START DATA EXTRACT
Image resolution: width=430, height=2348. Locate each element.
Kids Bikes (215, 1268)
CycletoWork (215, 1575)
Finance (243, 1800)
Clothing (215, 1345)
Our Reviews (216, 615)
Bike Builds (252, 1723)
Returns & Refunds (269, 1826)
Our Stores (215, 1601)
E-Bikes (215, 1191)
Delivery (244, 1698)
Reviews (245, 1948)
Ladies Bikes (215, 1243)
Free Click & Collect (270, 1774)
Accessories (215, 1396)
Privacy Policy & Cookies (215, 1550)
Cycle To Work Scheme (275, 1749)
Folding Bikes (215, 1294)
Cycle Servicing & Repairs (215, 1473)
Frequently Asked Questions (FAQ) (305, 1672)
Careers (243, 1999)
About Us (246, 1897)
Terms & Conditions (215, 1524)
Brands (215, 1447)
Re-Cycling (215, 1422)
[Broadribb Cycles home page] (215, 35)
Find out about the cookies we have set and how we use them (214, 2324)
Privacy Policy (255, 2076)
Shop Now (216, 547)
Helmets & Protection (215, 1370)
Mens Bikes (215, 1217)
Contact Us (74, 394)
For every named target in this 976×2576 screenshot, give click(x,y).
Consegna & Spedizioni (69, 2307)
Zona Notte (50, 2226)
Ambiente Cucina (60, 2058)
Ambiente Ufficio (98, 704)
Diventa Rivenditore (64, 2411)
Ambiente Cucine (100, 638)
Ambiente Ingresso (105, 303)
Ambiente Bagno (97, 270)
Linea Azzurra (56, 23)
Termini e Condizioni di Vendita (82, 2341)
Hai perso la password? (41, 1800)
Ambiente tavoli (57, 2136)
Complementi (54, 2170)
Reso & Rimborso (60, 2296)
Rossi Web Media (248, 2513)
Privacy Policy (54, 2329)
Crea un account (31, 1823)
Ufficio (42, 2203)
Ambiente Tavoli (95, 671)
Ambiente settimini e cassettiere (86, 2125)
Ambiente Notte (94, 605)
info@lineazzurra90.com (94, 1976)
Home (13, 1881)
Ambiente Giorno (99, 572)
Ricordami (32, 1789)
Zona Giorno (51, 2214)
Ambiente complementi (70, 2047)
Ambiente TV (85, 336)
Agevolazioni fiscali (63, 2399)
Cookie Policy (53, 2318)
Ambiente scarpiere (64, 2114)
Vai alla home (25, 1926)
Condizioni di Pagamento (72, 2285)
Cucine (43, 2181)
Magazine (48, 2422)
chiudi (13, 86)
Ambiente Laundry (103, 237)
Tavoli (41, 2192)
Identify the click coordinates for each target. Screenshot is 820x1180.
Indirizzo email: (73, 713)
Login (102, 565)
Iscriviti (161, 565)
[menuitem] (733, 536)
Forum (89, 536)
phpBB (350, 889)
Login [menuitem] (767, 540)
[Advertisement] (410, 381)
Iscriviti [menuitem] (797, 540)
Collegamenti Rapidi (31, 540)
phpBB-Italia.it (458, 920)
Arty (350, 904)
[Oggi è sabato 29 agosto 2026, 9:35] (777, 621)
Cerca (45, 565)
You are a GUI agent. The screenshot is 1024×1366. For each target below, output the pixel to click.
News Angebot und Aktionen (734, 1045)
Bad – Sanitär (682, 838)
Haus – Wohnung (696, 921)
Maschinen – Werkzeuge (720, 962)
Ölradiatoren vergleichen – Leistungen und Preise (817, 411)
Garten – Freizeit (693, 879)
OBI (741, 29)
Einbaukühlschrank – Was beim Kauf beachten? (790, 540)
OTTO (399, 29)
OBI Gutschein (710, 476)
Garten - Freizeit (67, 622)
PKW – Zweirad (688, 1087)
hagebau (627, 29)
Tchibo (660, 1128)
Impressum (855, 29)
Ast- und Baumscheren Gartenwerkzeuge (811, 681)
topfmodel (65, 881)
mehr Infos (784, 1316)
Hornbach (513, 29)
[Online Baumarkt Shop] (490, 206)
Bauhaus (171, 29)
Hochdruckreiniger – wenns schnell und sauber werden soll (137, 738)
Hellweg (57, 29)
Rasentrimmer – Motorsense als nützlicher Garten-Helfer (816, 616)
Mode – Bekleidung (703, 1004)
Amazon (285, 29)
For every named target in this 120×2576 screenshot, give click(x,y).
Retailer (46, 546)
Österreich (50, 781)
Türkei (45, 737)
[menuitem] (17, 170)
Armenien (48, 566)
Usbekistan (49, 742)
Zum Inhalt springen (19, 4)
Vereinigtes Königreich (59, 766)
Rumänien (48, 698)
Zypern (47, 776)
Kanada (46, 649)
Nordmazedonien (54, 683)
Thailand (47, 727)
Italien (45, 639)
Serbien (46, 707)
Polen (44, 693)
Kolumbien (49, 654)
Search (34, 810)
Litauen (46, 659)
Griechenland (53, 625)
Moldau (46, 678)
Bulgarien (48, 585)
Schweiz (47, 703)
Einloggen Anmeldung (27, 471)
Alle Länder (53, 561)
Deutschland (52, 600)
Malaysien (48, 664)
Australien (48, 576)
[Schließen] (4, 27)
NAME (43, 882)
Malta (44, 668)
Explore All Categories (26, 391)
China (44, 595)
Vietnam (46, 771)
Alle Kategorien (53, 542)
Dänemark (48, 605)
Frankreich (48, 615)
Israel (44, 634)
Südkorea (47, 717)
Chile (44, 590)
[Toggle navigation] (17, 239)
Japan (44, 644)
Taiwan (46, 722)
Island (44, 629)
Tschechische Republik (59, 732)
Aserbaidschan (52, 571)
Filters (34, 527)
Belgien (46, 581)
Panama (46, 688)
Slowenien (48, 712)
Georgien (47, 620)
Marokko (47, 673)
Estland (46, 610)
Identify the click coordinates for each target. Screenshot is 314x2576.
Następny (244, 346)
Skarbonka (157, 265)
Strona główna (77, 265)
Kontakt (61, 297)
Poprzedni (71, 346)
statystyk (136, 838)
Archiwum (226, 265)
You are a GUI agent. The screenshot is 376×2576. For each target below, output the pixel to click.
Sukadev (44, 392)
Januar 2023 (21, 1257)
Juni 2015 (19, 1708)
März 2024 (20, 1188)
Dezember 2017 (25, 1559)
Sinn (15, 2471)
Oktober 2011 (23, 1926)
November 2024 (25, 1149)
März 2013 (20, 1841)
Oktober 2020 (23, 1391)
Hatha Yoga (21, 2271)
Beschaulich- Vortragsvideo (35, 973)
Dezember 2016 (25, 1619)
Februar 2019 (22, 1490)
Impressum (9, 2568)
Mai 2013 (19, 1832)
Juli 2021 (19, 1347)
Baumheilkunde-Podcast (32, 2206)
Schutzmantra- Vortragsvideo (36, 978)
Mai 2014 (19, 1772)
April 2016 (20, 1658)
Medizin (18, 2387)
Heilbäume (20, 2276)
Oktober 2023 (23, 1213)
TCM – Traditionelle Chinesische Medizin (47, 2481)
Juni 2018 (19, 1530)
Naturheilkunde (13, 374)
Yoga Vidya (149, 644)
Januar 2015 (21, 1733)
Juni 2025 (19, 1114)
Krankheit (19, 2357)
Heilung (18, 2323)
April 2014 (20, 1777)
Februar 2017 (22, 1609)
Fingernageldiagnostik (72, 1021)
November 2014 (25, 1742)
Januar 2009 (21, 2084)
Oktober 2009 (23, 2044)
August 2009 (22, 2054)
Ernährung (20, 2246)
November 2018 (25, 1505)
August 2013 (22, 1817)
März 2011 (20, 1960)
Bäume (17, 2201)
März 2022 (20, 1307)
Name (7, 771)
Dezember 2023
END DATA EXTRACT
> [WORK ORDER] Set down the full listing a second time, exactly as given.

> [RESULT OF THIS EXERCISE]
Image resolution: width=430, height=2348. Locate each element.
Kids Bikes (215, 1268)
CycletoWork (215, 1575)
Finance (243, 1800)
Clothing (215, 1345)
Our Reviews (216, 615)
Bike Builds (252, 1723)
Returns & Refunds (269, 1826)
Our Stores (215, 1601)
E-Bikes (215, 1191)
Delivery (244, 1698)
Reviews (245, 1948)
Ladies Bikes (215, 1243)
Free Click & Collect (270, 1774)
Accessories (215, 1396)
Privacy Policy & Cookies (215, 1550)
Cycle To Work Scheme (275, 1749)
Folding Bikes (215, 1294)
Cycle Servicing & Repairs (215, 1473)
Frequently Asked Questions (FAQ) (305, 1672)
Careers (243, 1999)
About Us (246, 1897)
Terms & Conditions (215, 1524)
Brands (215, 1447)
Re-Cycling (215, 1422)
[Broadribb Cycles home page] (215, 35)
Find out about the cookies we have set and how we use them (214, 2324)
Privacy Policy (255, 2076)
Shop Now (216, 547)
Helmets & Protection (215, 1370)
Mens Bikes (215, 1217)
Contact Us (74, 394)
For every named target in this 976×2576 screenshot, give click(x,y).
Consegna & Spedizioni (69, 2307)
Zona Notte (50, 2226)
Ambiente Cucina (60, 2058)
Ambiente Ufficio (98, 704)
Diventa Rivenditore (64, 2411)
Ambiente Cucine (100, 638)
Ambiente Ingresso (105, 303)
Ambiente Bagno (97, 270)
Linea Azzurra (56, 23)
Termini e Condizioni di Vendita (82, 2341)
Hai perso la password? (41, 1800)
Ambiente tavoli (57, 2136)
Complementi (54, 2170)
Reso & Rimborso (60, 2296)
Rossi Web Media (248, 2513)
Privacy Policy (54, 2329)
Crea un account (31, 1823)
Ufficio (42, 2203)
Ambiente Tavoli (95, 671)
Ambiente settimini e cassettiere (86, 2125)
Ambiente Notte (94, 605)
info@lineazzurra90.com (94, 1976)
Home (13, 1881)
Ambiente Giorno (99, 572)
Ricordami (32, 1789)
Zona Giorno (51, 2214)
Ambiente complementi (70, 2047)
Ambiente TV (85, 336)
Agevolazioni fiscali (63, 2399)
Cookie Policy (53, 2318)
Ambiente scarpiere (64, 2114)
Vai alla home (25, 1926)
Condizioni di Pagamento (72, 2285)
Cucine (43, 2181)
Magazine (48, 2422)
chiudi (13, 86)
Ambiente Laundry (103, 237)
Tavoli (41, 2192)
Identify the click coordinates for each target. Screenshot is 820x1180.
Indirizzo email: (73, 713)
Login (102, 565)
Iscriviti (161, 565)
[menuitem] (733, 536)
Forum (89, 536)
phpBB (350, 889)
Login [menuitem] (767, 540)
[Advertisement] (410, 381)
Iscriviti [menuitem] (797, 540)
Collegamenti Rapidi (31, 540)
phpBB-Italia.it (458, 920)
Arty (350, 904)
[Oggi è sabato 29 agosto 2026, 9:35] (777, 621)
Cerca (45, 565)
You are a GUI agent. The screenshot is 1024×1366. For each target below, output the pixel to click.
News Angebot und Aktionen (734, 1045)
Bad – Sanitär (682, 838)
Haus – Wohnung (696, 921)
Maschinen – Werkzeuge (720, 962)
Ölradiatoren vergleichen – Leistungen und Preise (817, 411)
Garten – Freizeit (693, 879)
OBI (741, 29)
Einbaukühlschrank – Was beim Kauf beachten? (790, 540)
OTTO (399, 29)
OBI Gutschein (710, 476)
Garten - Freizeit (67, 622)
PKW – Zweirad (688, 1087)
hagebau (627, 29)
Tchibo (660, 1128)
Impressum (855, 29)
Ast- und Baumscheren Gartenwerkzeuge (811, 681)
topfmodel (65, 881)
mehr Infos (784, 1316)
Hornbach (513, 29)
[Online Baumarkt Shop] (490, 206)
Bauhaus (171, 29)
Hochdruckreiniger – wenns schnell und sauber werden soll (137, 738)
Hellweg (57, 29)
Rasentrimmer – Motorsense als nützlicher Garten-Helfer (816, 616)
Mode – Bekleidung (703, 1004)
Amazon (285, 29)
For every named target in this 120×2576 screenshot, give click(x,y).
Retailer (46, 546)
Österreich (50, 781)
Türkei (45, 737)
[menuitem] (17, 170)
Armenien (48, 566)
Usbekistan (49, 742)
Zum Inhalt springen (19, 4)
Vereinigtes Königreich (59, 766)
Rumänien (48, 698)
Zypern (47, 776)
Kanada (46, 649)
Nordmazedonien (54, 683)
Thailand (47, 727)
Italien (45, 639)
Serbien (46, 707)
Polen (44, 693)
Kolumbien (49, 654)
Search (34, 810)
Litauen (46, 659)
Griechenland (53, 625)
Moldau (46, 678)
Bulgarien (48, 585)
Schweiz (47, 703)
Einloggen Anmeldung (27, 471)
Alle Länder (53, 561)
Deutschland (52, 600)
Malaysien (48, 664)
Australien (48, 576)
[Schließen] (4, 27)
NAME (43, 882)
Malta (44, 668)
Explore All Categories (26, 391)
China (44, 595)
Vietnam (46, 771)
Alle Kategorien (53, 542)
Dänemark (48, 605)
Frankreich (48, 615)
Israel (44, 634)
Südkorea (47, 717)
Chile (44, 590)
[Toggle navigation] (17, 239)
Japan (44, 644)
Taiwan (46, 722)
Island (44, 629)
Tschechische Republik (59, 732)
Aserbaidschan (52, 571)
Filters (34, 527)
Belgien (46, 581)
Panama (46, 688)
Slowenien (48, 712)
Georgien (47, 620)
Marokko (47, 673)
Estland (46, 610)
Identify the click coordinates for each target. Screenshot is 314x2576.
Następny (244, 346)
Skarbonka (157, 265)
Strona główna (77, 265)
Kontakt (61, 297)
Poprzedni (71, 346)
statystyk (136, 838)
Archiwum (226, 265)
You are a GUI agent. The screenshot is 376×2576. For each target below, output the pixel to click.
Sukadev (44, 392)
Januar 2023 (21, 1257)
Juni 2015 (19, 1708)
März 2024 (20, 1188)
Dezember 2017 (25, 1559)
Sinn (15, 2471)
Oktober 2011 (23, 1926)
November 2024 (25, 1149)
März 2013 (20, 1841)
Oktober 2020 (23, 1391)
Hatha Yoga (21, 2271)
Beschaulich- Vortragsvideo (35, 973)
Dezember 2016 (25, 1619)
Februar 2019 (22, 1490)
Impressum (9, 2568)
Mai 2013 (19, 1832)
Juli 2021 (19, 1347)
Baumheilkunde-Podcast (32, 2206)
Schutzmantra- Vortragsvideo (36, 978)
Mai 2014 (19, 1772)
April 2016 (20, 1658)
Medizin (18, 2387)
Heilbäume (20, 2276)
Oktober 2023 (23, 1213)
TCM – Traditionelle Chinesische Medizin (47, 2481)
Juni 2018 (19, 1530)
Naturheilkunde (13, 374)
Yoga Vidya (149, 644)
Januar 2015 (21, 1733)
Juni 2025 (19, 1114)
Krankheit (19, 2357)
Heilung (18, 2323)
April 2014 (20, 1777)
Februar 2017 (22, 1609)
Fingernageldiagnostik (72, 1021)
November 2014 (25, 1742)
Januar 2009 (21, 2084)
Oktober 2009 (23, 2044)
August 2009 (22, 2054)
Ernährung (20, 2246)
November 2018 (25, 1505)
August 2013 (22, 1817)
März 2011 (20, 1960)
Bäume (17, 2201)
März 2022 (20, 1307)
Name (7, 771)
Dezember 2023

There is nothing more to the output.